Debian Linux Suffers From 'Major Security Flaw,' Gartner Warns

A popular distribution of the Linux open source operating system is vulnerable to hacks that could leave users' personal data exposed to identity thieves, according to IT consulting group Gartner.

The problem: Debian GNU/Linux's implementation of the Secure Sockets Layer communications protocol "made it easy for attackers to discover encryption keys," Gartner said in its report.

Encryption keys are bits of information that allow computers to interpret coded information.

Debian uses the open source OpenSSL version of Secure Sockets Layer. Gartner said the security glitch can be traced to the fact that Debian developers implemented changes to OpenSSL to fix a memory leak without first consulting the OpenSSL development community.

"The Debian 'fix' resulted in a serious weakness in the OpenSSL random number generator," the researchers said. The vulnerability "highlights one of the risks of using software products that incorporate open-source modules," Gartner said in the report, which was issued last week.

Gartner said the Debian organization was unresponsive to its attempts to contact it about the issue. "We believe this experience confirms our view that open-source process communications require significant improvements," Gartner said.
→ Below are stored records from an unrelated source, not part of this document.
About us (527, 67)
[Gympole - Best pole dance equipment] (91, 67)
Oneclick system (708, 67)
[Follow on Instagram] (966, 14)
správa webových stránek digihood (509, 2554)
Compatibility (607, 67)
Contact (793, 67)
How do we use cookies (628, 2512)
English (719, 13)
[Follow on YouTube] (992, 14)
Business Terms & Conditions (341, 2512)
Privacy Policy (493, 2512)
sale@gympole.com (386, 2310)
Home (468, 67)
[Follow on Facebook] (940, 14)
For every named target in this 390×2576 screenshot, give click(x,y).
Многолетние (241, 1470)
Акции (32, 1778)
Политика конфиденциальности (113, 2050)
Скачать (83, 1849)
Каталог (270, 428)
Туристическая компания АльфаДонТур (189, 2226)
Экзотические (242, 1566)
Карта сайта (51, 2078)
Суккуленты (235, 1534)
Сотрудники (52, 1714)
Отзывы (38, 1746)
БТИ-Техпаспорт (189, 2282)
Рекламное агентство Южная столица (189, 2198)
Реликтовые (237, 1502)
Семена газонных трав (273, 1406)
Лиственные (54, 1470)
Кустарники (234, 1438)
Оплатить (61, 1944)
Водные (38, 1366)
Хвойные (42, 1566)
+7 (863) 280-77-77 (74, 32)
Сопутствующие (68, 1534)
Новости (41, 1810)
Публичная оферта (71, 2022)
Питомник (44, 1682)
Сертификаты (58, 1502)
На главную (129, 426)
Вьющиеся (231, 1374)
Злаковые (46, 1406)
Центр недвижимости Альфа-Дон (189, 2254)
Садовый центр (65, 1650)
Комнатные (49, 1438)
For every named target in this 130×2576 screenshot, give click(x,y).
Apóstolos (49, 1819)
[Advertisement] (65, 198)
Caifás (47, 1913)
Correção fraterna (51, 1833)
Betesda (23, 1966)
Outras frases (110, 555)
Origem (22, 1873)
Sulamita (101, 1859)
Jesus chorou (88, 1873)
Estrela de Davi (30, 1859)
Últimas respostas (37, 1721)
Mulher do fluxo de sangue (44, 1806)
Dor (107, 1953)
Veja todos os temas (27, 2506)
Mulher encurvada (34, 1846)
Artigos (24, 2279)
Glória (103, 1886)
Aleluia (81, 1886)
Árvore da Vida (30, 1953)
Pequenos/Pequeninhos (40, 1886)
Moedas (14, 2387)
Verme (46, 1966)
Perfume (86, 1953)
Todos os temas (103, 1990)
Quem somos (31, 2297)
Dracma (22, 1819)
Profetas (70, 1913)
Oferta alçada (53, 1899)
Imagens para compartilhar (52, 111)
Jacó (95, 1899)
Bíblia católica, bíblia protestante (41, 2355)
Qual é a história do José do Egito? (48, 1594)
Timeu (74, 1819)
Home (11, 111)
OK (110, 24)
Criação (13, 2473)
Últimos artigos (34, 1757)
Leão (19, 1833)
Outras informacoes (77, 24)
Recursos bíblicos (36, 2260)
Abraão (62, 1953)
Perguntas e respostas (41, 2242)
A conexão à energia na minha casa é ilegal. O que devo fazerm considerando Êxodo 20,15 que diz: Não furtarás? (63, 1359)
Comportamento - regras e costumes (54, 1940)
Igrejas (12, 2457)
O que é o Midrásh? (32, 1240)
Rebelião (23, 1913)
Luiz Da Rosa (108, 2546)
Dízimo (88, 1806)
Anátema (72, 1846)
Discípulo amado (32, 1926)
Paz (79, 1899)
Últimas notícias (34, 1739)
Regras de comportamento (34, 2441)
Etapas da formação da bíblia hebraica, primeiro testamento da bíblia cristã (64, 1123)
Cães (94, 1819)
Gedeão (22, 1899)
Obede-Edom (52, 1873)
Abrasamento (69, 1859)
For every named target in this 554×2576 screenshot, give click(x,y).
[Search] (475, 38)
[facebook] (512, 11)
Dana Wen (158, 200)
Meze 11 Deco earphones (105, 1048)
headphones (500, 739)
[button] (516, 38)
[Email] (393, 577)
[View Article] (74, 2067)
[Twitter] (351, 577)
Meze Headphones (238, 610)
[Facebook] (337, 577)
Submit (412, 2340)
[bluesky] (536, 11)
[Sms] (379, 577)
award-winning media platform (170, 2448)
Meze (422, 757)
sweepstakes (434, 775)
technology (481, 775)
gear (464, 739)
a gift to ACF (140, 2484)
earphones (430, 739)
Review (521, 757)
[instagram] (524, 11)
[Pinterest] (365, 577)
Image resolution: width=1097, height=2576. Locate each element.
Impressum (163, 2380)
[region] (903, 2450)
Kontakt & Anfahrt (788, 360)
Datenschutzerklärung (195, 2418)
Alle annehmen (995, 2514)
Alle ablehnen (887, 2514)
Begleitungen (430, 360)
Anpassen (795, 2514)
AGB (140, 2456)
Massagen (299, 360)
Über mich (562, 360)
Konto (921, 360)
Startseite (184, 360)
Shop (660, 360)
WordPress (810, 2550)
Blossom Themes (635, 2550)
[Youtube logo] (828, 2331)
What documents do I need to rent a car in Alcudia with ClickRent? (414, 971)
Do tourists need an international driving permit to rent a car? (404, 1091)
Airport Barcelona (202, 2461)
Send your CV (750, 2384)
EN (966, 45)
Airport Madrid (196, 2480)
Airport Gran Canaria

Debian has issued a patch to fix the problem. Gartner is advising businesses that use Debian GNU/Linux to implement the patch and regenerate all cryptographic keys generated by Debian OpenSSL versions beginning with 0.9.8c-1.

In general, businesses that use open source software need to adopt vulnerability management processes that include an application inventory to identify "open-source software dependencies" and ensure all current patches have been implemented, Gartner said.

The Debian project was launched in 1993 by Purdue University student Ian Murdock.